• **Document section**
With regard to the timing of operation, cardiac surgery for RSIE was performed later than in LSIE. Hence, the time between diagnosis and operation was significantly longer [23.0 (5.0–35.0) vs. 9.0 (2.0–17.0) days; P=0.006] and the proportion of elective surgery higher (96.6% vs. 81.1%; P=0.036). There was no difference in the duration of operation, reflected in similar operation, cardiopulmonary bypass (CPB) and crossclamp times (Table 2).

Postoperative clinical outcomes

Postoperative clinical outcomes are summarized in Table 3. There was no statistical difference in 30-day mortality between RSIE and LSIE (6.9% vs. 14.6%, P=0.373), whereas 1-year mortality was lower in RSIE compared to LSIE (6.9% vs. 26.1%; P=0.045). The incidence of postoperative complications, such as re-exploration for bleeding, postoperative stroke, postoperative hemodialysis and tracheostomy did not differ between groups.

• **Study questions**
1. In the excerpt comparing surgery for RSIE and LSIE, what shows that operation duration did not differ between the groups? Answer in one to three sentences.
2. Rewrite the paragraph of the RSIE and LSIE excerpt that begins "Postoperative clinical outcomes are summarized" as a short list, keeping its main facts.
3. Resume the excerpt on surgery for RSIE and LSIE, starting after its final sentence.
The entries that come next are separate material and have no connection to the excerpt.

• **Supplied data**
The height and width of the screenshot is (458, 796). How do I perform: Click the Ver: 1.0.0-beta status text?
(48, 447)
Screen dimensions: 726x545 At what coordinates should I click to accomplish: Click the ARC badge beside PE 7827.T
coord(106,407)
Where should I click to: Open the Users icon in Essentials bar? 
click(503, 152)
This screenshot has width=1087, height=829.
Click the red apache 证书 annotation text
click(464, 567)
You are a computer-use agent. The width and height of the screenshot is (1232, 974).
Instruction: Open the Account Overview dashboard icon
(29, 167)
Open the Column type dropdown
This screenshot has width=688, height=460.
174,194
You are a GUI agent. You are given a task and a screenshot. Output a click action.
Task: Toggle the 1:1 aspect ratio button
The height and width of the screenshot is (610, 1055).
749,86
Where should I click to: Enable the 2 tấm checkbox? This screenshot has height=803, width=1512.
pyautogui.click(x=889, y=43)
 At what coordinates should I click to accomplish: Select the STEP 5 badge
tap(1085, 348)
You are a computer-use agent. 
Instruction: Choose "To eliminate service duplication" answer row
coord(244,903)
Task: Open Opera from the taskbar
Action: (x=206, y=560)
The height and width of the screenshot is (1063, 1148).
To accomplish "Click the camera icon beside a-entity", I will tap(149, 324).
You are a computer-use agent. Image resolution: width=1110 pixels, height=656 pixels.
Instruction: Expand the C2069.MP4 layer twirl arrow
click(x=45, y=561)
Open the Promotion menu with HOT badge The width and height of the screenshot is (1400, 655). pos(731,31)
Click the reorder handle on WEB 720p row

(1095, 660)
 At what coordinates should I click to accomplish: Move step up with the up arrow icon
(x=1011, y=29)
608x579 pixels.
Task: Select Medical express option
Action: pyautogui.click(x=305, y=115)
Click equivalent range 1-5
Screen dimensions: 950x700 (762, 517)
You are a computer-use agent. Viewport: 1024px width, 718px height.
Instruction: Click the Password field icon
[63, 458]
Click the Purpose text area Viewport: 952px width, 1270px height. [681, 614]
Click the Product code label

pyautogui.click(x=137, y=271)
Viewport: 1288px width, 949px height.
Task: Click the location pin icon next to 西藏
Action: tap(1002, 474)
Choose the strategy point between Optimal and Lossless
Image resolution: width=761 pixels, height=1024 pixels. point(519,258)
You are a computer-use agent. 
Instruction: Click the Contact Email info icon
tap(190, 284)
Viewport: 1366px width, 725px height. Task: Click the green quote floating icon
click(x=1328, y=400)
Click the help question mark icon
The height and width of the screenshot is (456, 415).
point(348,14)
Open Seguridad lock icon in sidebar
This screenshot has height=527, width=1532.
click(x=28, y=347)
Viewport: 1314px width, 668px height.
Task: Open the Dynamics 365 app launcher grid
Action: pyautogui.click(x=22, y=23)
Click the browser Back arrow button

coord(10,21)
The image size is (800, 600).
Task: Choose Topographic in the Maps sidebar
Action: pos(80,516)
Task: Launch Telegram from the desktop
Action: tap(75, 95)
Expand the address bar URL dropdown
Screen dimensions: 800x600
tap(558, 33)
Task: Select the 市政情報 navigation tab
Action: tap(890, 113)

• **Answers to the exercises**
1. The excerpt bases this on the similar operation, cardiopulmonary bypass (CPB) and crossclamp times in the two groups, which are given in Table 2.

2.
- Postoperative clinical outcomes are summarized in Table 3.
- 30-day mortality showed no statistical difference between RSIE and LSIE (6.9% vs. 14.6%, P=0.373).
- 1-year mortality was lower in RSIE than in LSIE (6.9% vs. 26.1%; P=0.045).
- Postoperative complications did not differ between the groups. These included re-exploration for bleeding, stroke, hemodialysis and tracheostomy.

3.
Table 3 Postoperative outcome of patients undergoing surgery for left- compared to right-sided IE
Full table

Subgroups of patients with RSIE

Characteristics of the subgroups of patients with RSIE are depicted in Table 4. IVDU was present as a risk factor in ten RSIE patients (34.5%). These patients were significantly younger (40.4±7.4; P<0.001) and had a lower body mass index (BMI) [23.6 (21.5–25.4); P=0.040]. IVDU patients presented with more HIV (30% vs. 0%; P=0.008) and HCV (60% vs. 5.3%; P=0.001) infection.

Table 4 Characteristics of subgroups of patients with right-sided IE
Full table

Only two patients (6.9%) showed a CIED-related endocarditis. They were significantly older with a mean age of 81.6±3.4 (P=0.015). However, due to the small number of patients with CIED, we could not perform a meaningful subgroup analysis of patients with CIED-related RSIE.

Patients without IVDU or CIED presented with more comorbidities, such as diabetes mellitus (23.5% vs. 0%; P=0.030) and hyperlipidemia (23.5% vs. 0%; P=0.030). Contrarily to patients with IVDU, most other patients presented with fever (94.1% vs. 41.7%; P=0.001).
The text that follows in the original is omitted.